**EXERCISE DIRECTIONS**
Exact copy, no pictures: set down the lines from the one holding "Expand the Еще menu in main tabs" through the final line of the records below.

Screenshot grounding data

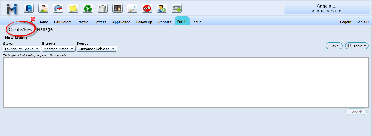This screenshot has height=136, width=372.
Task: Open the Tools dropdown menu
Action: pos(357,46)

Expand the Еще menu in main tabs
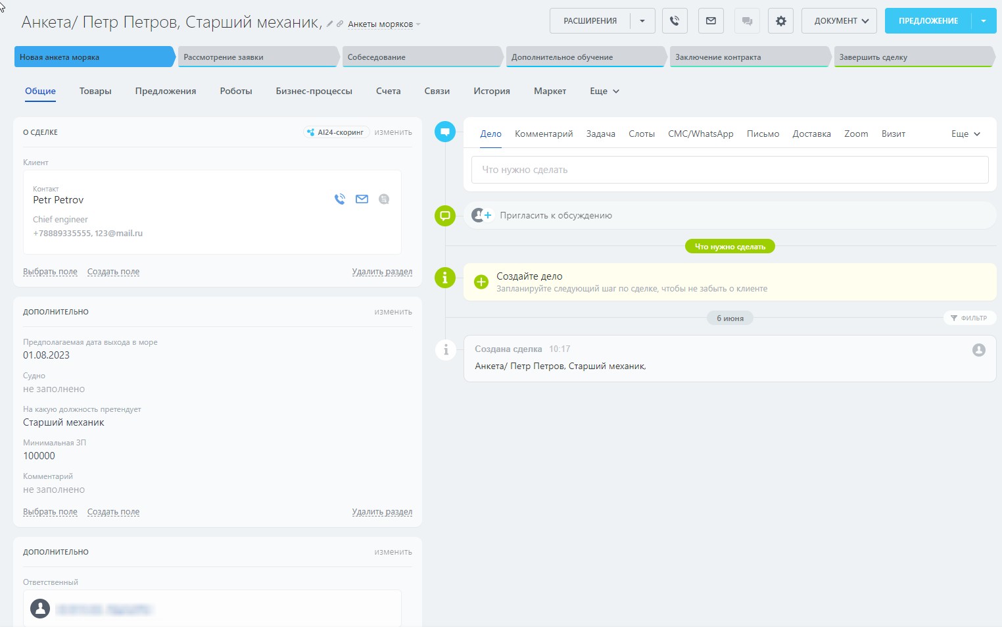coord(604,91)
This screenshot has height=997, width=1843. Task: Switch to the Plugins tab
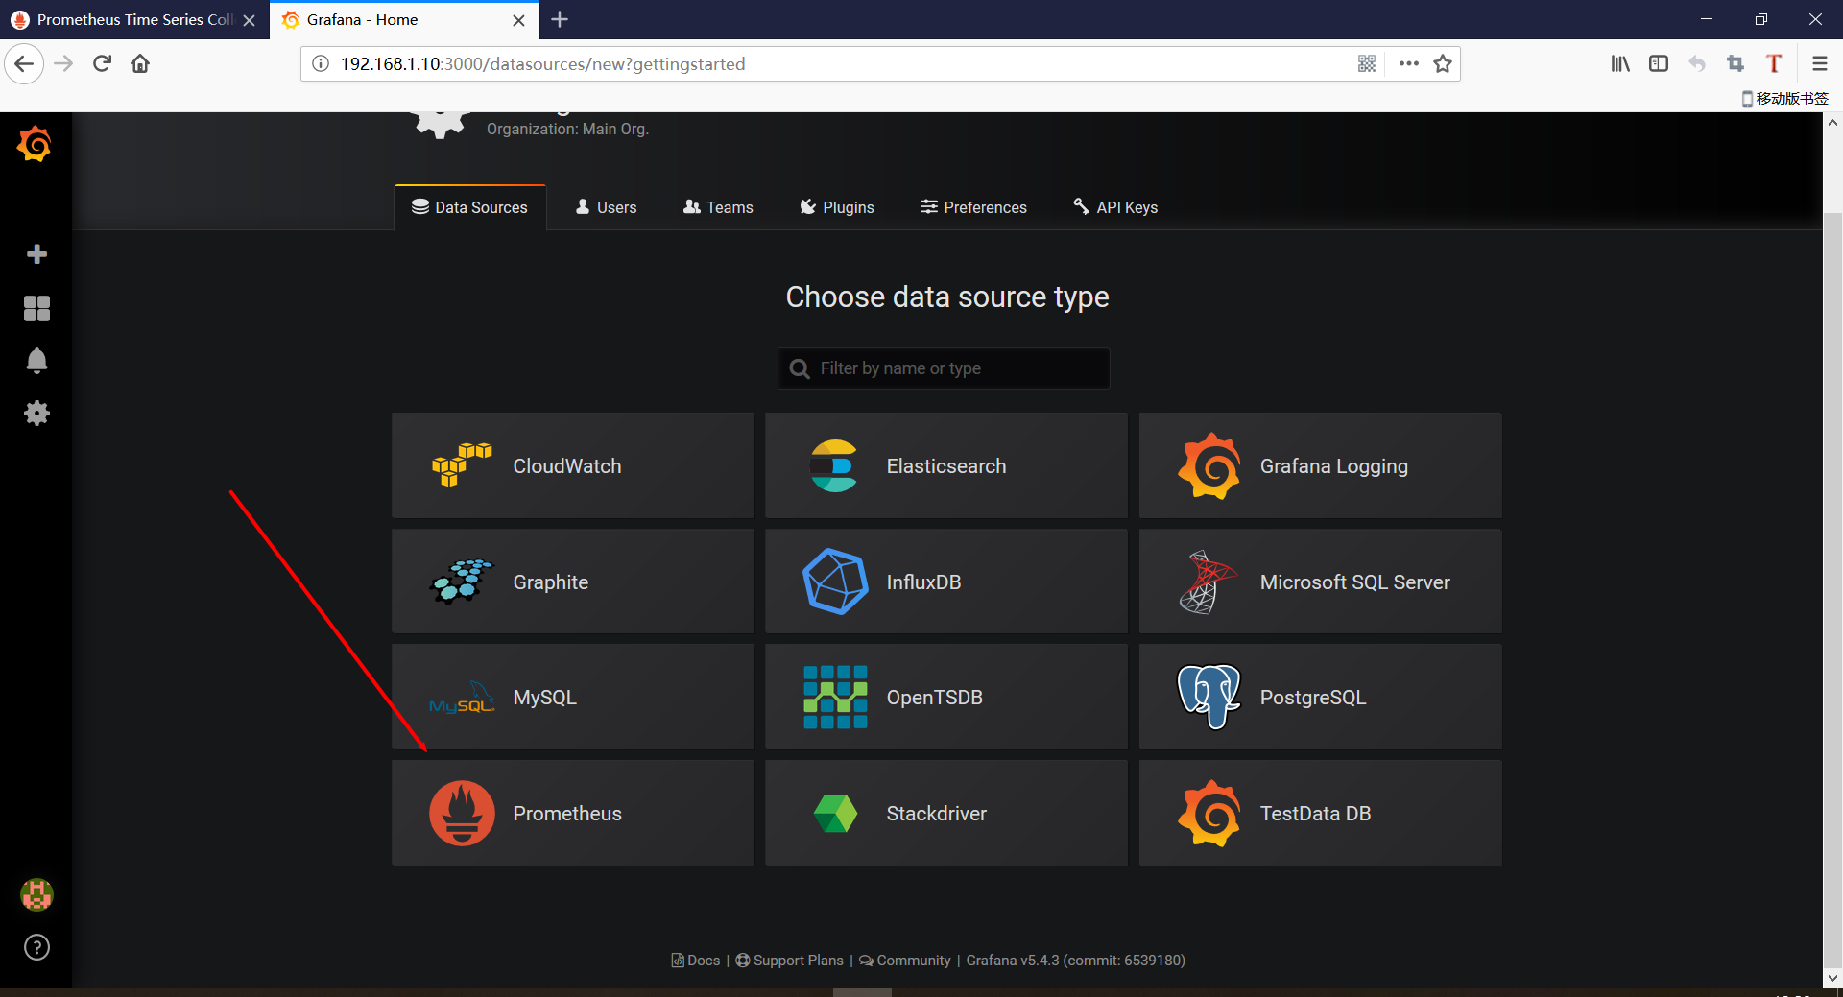837,207
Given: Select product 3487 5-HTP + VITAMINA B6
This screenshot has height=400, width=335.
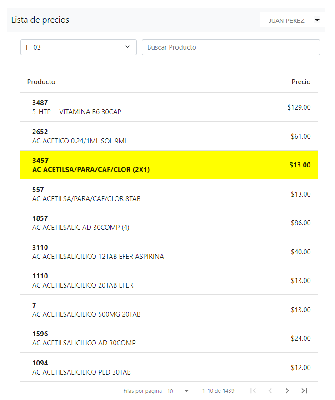Looking at the screenshot, I should click(169, 107).
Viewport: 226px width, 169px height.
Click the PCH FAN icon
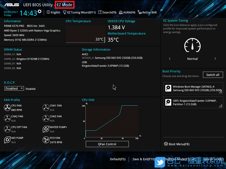click(x=46, y=140)
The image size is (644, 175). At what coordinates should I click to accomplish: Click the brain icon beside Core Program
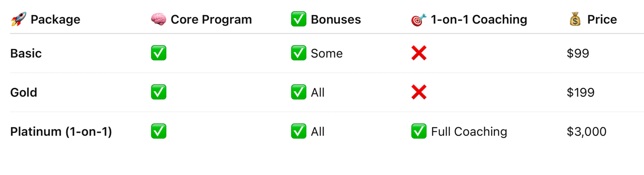(x=158, y=19)
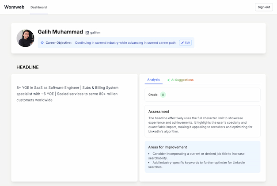The height and width of the screenshot is (186, 277).
Task: Open Galih Muhammad's profile photo
Action: pos(25,38)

**WRITTEN ANSWER**
Expand the Еще menu in main tabs
coord(604,91)
This screenshot has height=997, width=1843. Task: Switch to the Plugins tab
837,207
Given: Select product 3487 5-HTP + VITAMINA B6
This screenshot has height=400, width=335.
Looking at the screenshot, I should click(169, 107).
Viewport: 226px width, 169px height.
Click the PCH FAN icon
click(x=46, y=140)
The image size is (644, 175). At what coordinates should I click to accomplish: Click the brain icon beside Core Program
(x=158, y=19)
The height and width of the screenshot is (186, 277).
Task: Open Galih Muhammad's profile photo
Action: pos(25,38)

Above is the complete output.